Même les plus belles histoires ont une fin. Hélas, c’est le cas du Docteur Firoze Koytcha, président de l’association Médecins de l’océan Indien. Un sacerdoce qui se termine après 40 ans de bons et loyaux services en faveur des Malgaches, soixante-neuf missions de soins gratuits d’un bout à l’autre du pays, et plus de cinq cent mille malades traités. Excusez du peu.

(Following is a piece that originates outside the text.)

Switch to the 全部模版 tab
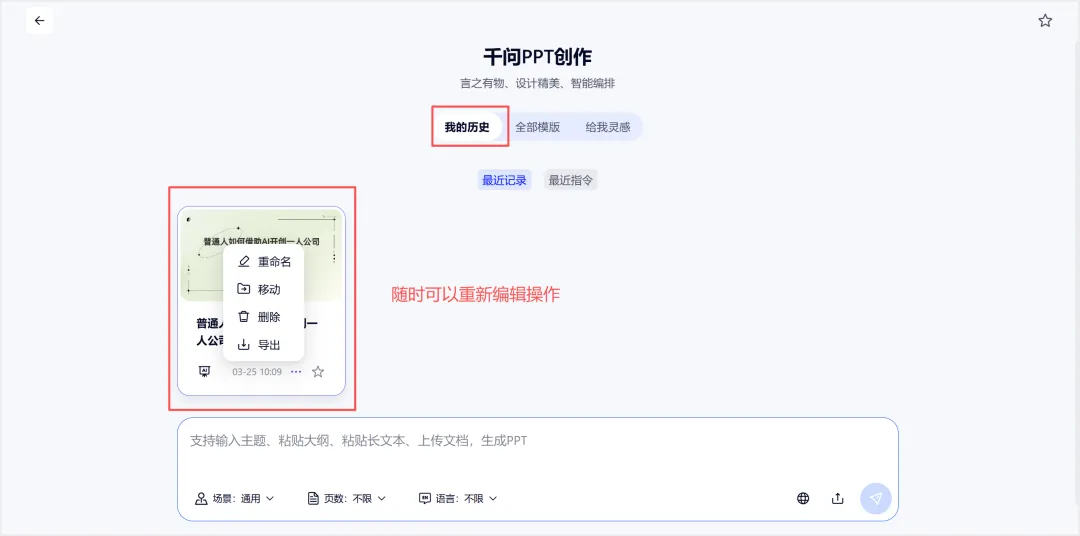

Né à Madagascar en 1939, le Dr Firoze Koytcha a fait ses études de médecine en France avant de revenir servir ses compatriotes. Il raccroche à 85 ans, mais les missions continuent. Son ami Danil Ismael, natif de l’Androy et grand mécène de l’association depuis le début, reprend le flambeau à la présidence. Aucune inquiétude donc pour la continuation des missions sanitaires. Il ne peut en être autrement quand on sait que même le crash d’un DC 3 de l’armée dans lequel vingt médecins et infirmiers réunionnais ont péri le 18 juillet 1996, n’a pas douché les ardeurs du Dr Firoze Koytcha et ses collaborateurs. D’ailleurs, il part mais en quarante ans, il a constitué une relève compétente parmi ses collègues malgaches. Voilà pourquoi l’Association sanitaire karana, créée en 1987 et devenue Association sanitaire réunionnaise, a été rebaptisée Association des médecins de l’océan Indien.

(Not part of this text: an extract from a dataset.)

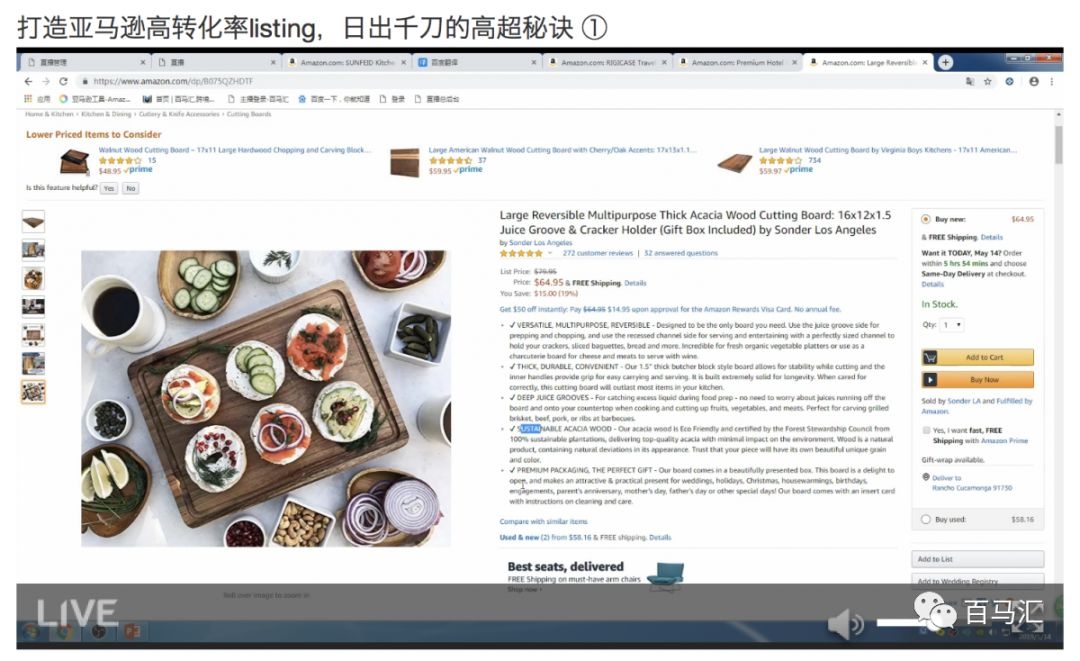
Task: Mute the video speaker icon
Action: click(x=845, y=624)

C’est à juste titre que l’Ordre des médecins l’a désigné membre d’honneur à l’issue de sa carrière. C’est hautement mérité et il aurait dû l’être depuis longtemps. Mais on peut faire beaucoup mieux. Une telle œuvre, un tel dévouement, un tel engagement totalement désintéressé devraient être appréciés à leur juste valeur au niveau de l’État. C’est étonnant qu’en quarante ans, personne n’ait aperçu la noblesse des missions effectuées par le Dr Firoze Koytcha. S’il y a quelqu’un à qui on doit décerner les plus hautes distinctions du pays pour son sens du devoir, difficile de trouver mieux. Ce ne sera pas du tout une complaisance comme c’est le cas pour d’autres personnalités dont l’existence n’est connue de l’opinion publique que le jour où on lui remet la légion d’honneur ou le titre de Commandeur.

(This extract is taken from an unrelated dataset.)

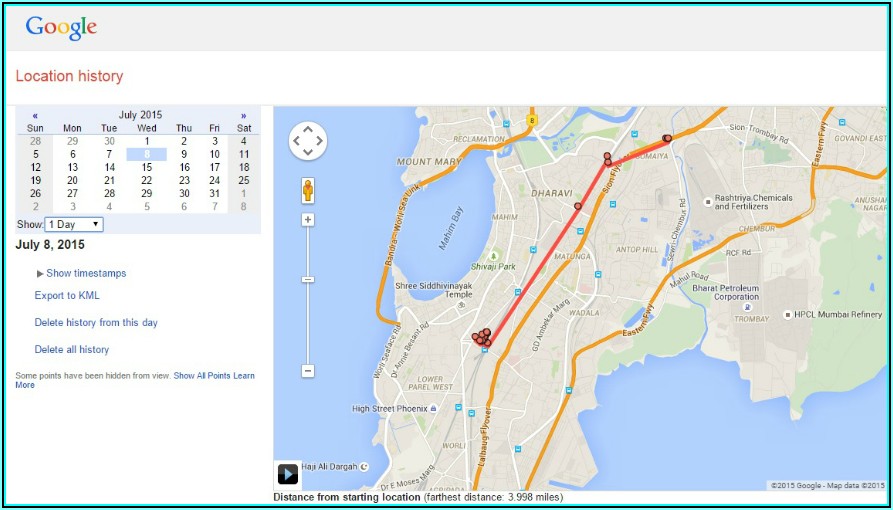Click the Dharavi route point marker

pyautogui.click(x=578, y=207)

D’autres médecins dévoués comme le défunt Docteur Nouraly et de simples gens le méritent également. La reconnaissance ne coûte absolument rien. Au contraire, elle rehausse l’image de son auteur tout en donnant de la valeur à l’excellence, à la probité et à l’humanisme. On en a beaucoup besoin à un moment où tous les repères sont perdus, où il n’y a plus de boussole, où il n’y a plus de référence à part la corruption, le trafic et la violence. Il n’est jamais trop tard pour bien faire.